Fig. 1. Specific molecular metabolic pathways of ALOX15 and its reaction products in airway inflammation. ALOX15 induces the expression of chemokines such as MIP-1α, MIP-1β, RANTES, and IP-10, thus promoting the migration of immature dendritic cells, activated T cells, and mast cells. ALOX15 expressed in human airway epithelial cells catalyzes the conversion of AA into 15-HETE, which is then conjugated with PE to form 15-HETE-PE or further metabolized into biologically active molecules such as eoxins and 5,15-diHETE. 15-HETE-PE induces the expression of CCL26, MUC5AC, and periostin to promote the migration of eosinophils, the differentiation of goblet cells, the adhesion and migration of eosinophils, and subepithelial fibrosis, whereas eoxins increase the permeability of endothelial cells, and 5,15-diHETE promotes eosinophil infiltration.

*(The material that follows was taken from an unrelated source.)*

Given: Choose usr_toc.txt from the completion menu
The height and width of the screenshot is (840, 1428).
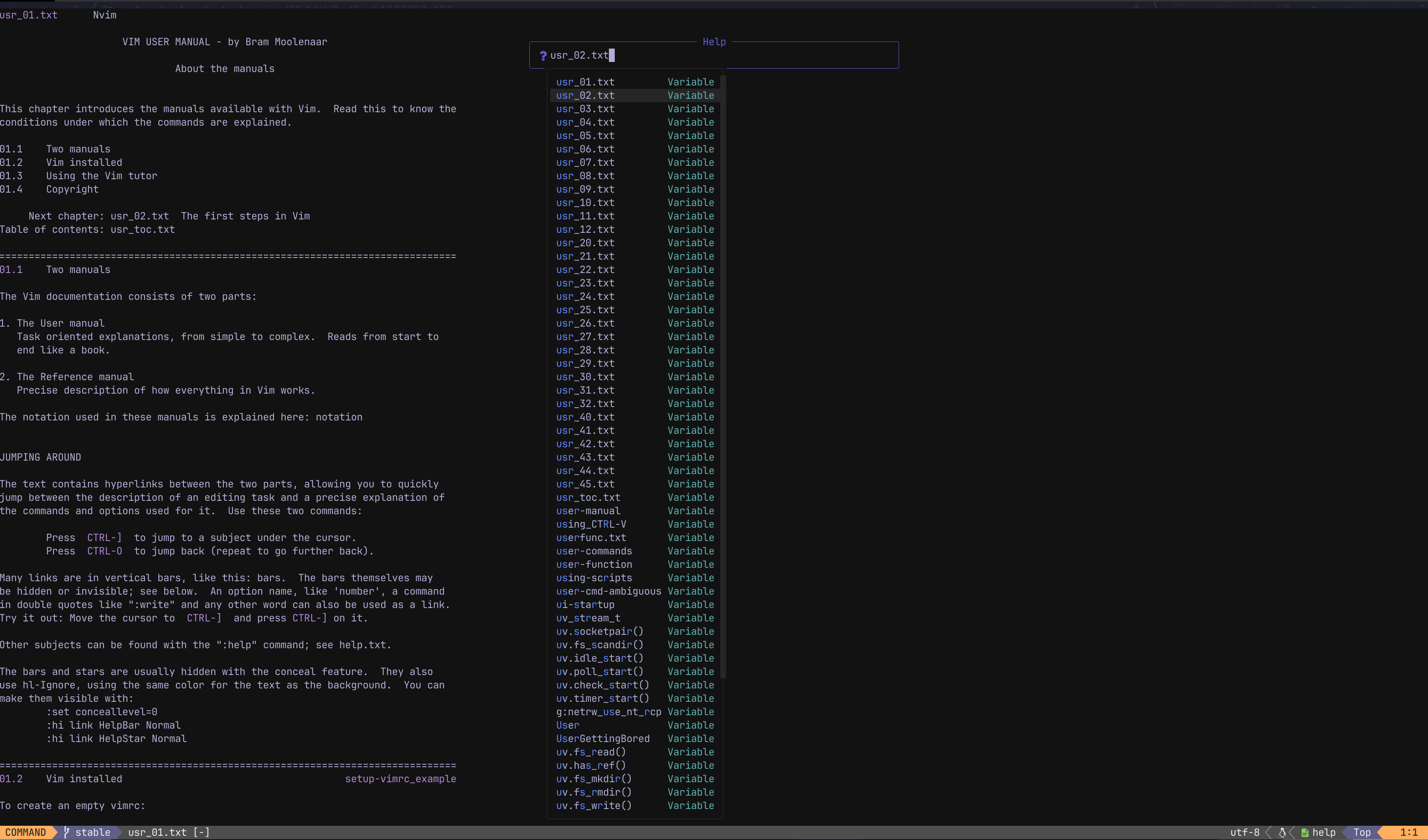Looking at the screenshot, I should coord(588,497).
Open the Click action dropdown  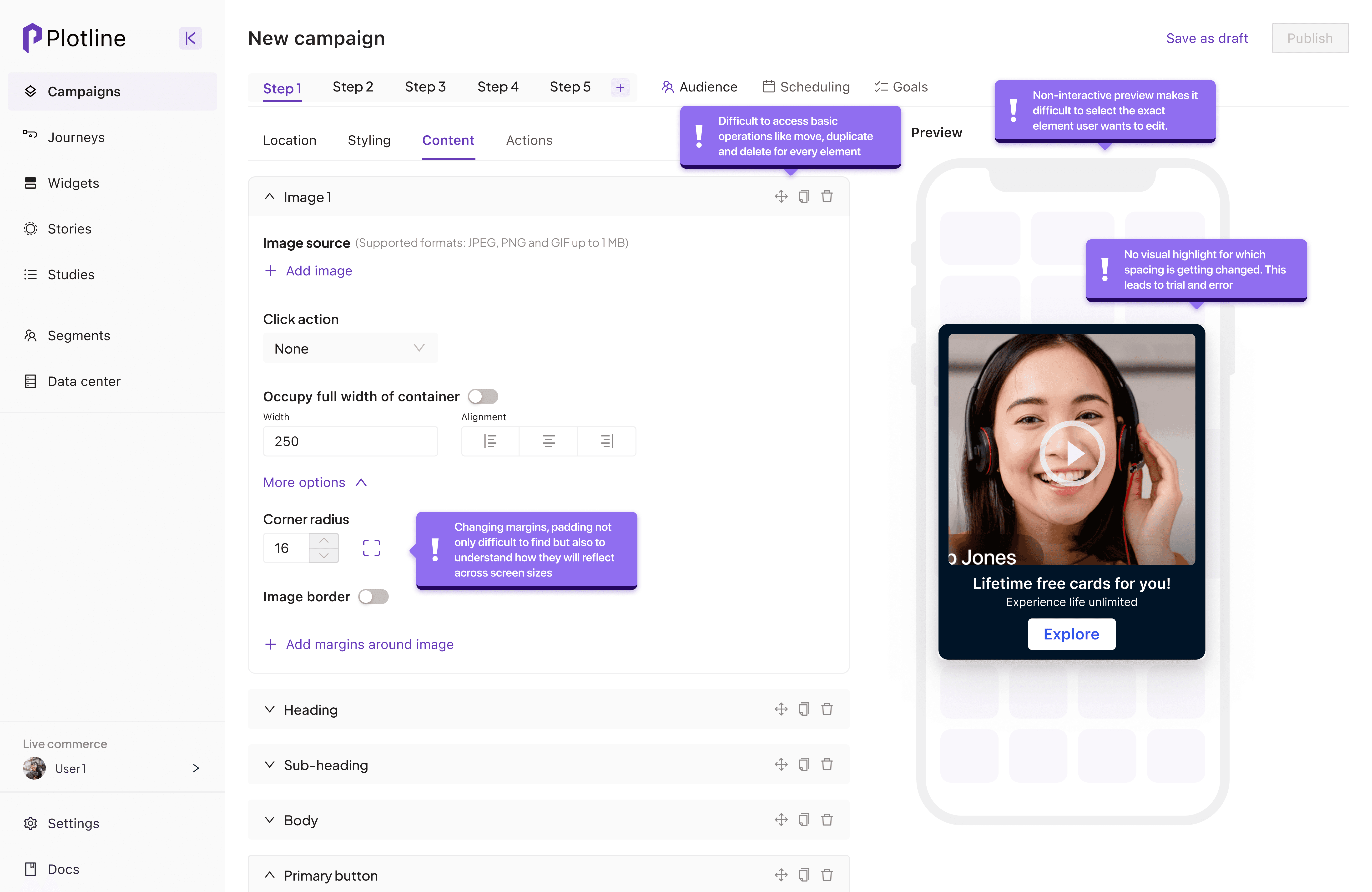point(350,348)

ALOX15, arachidonic acid 15-lipoxygenase; MIP, macrophage inflammatory protein; RANTES, Regulated upon Activation, Normal T Cell Expressed and Presumably Secreted; IP-10, interferon-γ-inducible protein 10; AA, arachidonic acid; 15-HETE, 15-hydroxyeicosatetraenoic acid; PE, phosphatidylethanolamine; 5,15-diHETE, 5S,15S-dihydroxyeicosatetraenoic acid; CCL26, chemokine ligand 26; MUC5AC, mucin 5AC.